Document:

# **NLTK vs SpaCy**

In general, however, NLTK and SpaCy are designed to be efficient and performant libraries for natural language processing, and they both offer a range of optimization techniques and algorithms to help speed up processing.

However, there are some differences between tasks and operations that both these libraries do in terms of speed and performance.

At times, one may be faster than the other. For example, SpaCy is designed to be particularly fast at tasks like tokenization and part-of-speech tagging, and it uses optimized Cython-based implementations of many of its core algorithms to achieve this performance.

On the other hand, NLTK may be faster at certain tasks that require more comprehensive or flexible processing, such as language modeling or machine learning.

It is also important to note that there are various other libraries you can use to perform these common pre-processing steps we have covered in the last few classes. For example, Gensim, CoreNLP, and Scikit-learn also have some preprocessing support as well so there are many options to choose from when preprocessing and it might come down to what else you want to do downstream of preprocessing and whether the library used has support for that task.

Let's cover some examples where you might see evidence that SpaCy and NLTK are different.

(Dataset items)
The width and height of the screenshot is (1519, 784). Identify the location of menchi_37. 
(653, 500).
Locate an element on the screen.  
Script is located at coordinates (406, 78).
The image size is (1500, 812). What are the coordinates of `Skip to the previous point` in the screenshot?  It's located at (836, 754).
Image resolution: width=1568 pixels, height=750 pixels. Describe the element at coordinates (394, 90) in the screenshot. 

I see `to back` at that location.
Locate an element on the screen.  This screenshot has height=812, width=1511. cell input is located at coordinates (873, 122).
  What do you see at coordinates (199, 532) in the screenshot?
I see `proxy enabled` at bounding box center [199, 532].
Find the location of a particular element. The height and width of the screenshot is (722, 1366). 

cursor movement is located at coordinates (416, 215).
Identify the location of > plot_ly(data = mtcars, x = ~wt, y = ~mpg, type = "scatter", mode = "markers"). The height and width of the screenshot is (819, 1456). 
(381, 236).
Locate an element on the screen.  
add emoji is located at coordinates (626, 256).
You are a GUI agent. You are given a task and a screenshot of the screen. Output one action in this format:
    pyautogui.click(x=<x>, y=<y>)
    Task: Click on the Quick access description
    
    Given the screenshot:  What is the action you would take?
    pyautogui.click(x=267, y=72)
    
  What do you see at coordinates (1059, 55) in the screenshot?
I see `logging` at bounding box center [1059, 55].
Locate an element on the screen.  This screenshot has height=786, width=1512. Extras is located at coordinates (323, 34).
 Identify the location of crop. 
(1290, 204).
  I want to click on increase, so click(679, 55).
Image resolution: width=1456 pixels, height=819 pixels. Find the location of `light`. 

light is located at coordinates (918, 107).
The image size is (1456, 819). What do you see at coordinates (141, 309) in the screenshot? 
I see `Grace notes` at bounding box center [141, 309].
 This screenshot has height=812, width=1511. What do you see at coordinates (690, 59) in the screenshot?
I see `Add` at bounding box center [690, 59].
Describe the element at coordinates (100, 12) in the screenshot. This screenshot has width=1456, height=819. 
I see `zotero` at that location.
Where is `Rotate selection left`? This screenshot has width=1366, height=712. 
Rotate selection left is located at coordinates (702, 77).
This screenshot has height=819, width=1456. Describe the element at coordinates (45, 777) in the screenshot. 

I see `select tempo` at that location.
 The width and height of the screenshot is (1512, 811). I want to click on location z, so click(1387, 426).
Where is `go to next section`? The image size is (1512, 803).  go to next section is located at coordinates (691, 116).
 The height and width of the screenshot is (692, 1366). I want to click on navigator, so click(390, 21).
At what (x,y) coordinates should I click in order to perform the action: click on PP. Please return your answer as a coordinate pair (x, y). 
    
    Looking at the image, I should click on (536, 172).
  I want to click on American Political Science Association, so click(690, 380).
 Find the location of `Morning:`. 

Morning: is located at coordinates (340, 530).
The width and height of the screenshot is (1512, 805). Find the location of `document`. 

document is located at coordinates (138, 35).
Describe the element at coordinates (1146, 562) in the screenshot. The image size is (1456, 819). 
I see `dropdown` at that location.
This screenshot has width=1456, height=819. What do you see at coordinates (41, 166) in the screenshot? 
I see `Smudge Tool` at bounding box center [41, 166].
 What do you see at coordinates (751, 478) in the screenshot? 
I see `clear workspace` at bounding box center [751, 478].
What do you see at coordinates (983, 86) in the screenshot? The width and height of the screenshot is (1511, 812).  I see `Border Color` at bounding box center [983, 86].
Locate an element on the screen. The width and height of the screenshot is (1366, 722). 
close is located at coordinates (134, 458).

What is asked:
**a)** Repeat the dataset items from the line containing "This screenshot has width=1456, height=819. What" through the end of the dataset items, with both ends included.
**b)** Pick up the text comparing NLTK and SpaCy where it stops, and continue it from its last sentence.

Answers to the exercise:
**a)**
This screenshot has width=1456, height=819. What do you see at coordinates (41, 166) in the screenshot? 
I see `Smudge Tool` at bounding box center [41, 166].
 What do you see at coordinates (751, 478) in the screenshot? 
I see `clear workspace` at bounding box center [751, 478].
What do you see at coordinates (983, 86) in the screenshot? The width and height of the screenshot is (1511, 812).  I see `Border Color` at bounding box center [983, 86].
Locate an element on the screen. The width and height of the screenshot is (1366, 722). 
close is located at coordinates (134, 458).

**b)**
### **SpaCy and NLTK Tokenization**

In [4]:
##NLTK
import nltk
#if you need to, download the following if missing
nltk.download('stopwords')
nltk.download('punkt')
nltk.download('brown')

import string
from nltk.corpus import brown
from nltk.corpus import stopwords
from nltk.tokenize import word_tokenize

#accessing the stop words
stopwords_nltk = stopwords.words('english')

corpus = brown.words(categories=['hobbies'])
corpus = [''.join(c for c in word if c.isalpha()) for word in corpus]
corpus = [word for word in corpus if word !='']
corpus = " ".join(corpus)

#tokenized text
tokenized_corpus = word_tokenize(corpus)

# How many stop words in NLTK?
print("Number of Stopwords: ", len(stopwords_nltk))

print("Corpus words: ", len(corpus))
#removal of stopwords
nltk_without_stopwords = [word for word in corpus if not word in stopwords_nltk]
print("Corpus words (Stopwords removed): ", len(nltk_without_stopwords))

[nltk_data] Downloading package stopwords to /root/nltk_data...
[nltk_data]   Package stopwords is already up-to-date!
[nltk_data] Downloading package punkt to /root/nltk_data...
[nltk_data]   Package punkt is already up-to-date!
[nltk_data] Downloading package brown to /root/nltk_data...
[nltk_data]   Package brown is already up-to-date!


Number of Stopwords:  179
Corpus words:  414574
Corpus words (Stopwords removed):  258454


In [5]:
##SPACY
import spacy
from spacy.tokenizer import Tokenizer
from spacy.lang.en import English
from spacy.lang.en.stop_words import STOP_WORDS

nlp = English()
tokenizer = Tokenizer(nlp.vocab)
tokens_spacy = tokenizer(corpus)

stopwords_spacy = spacy.lang.en.STOP_WORDS
# How many stopwords in SpaCy?
print("Number of Stopwords: ", len(stopwords_spacy))

#removal of stopwords
spacy_without_stopwords= [word for word in corpus if not word in stopwords_spacy]


print("Corpus words (Stopwords removed): ", len(spacy_without_stopwords))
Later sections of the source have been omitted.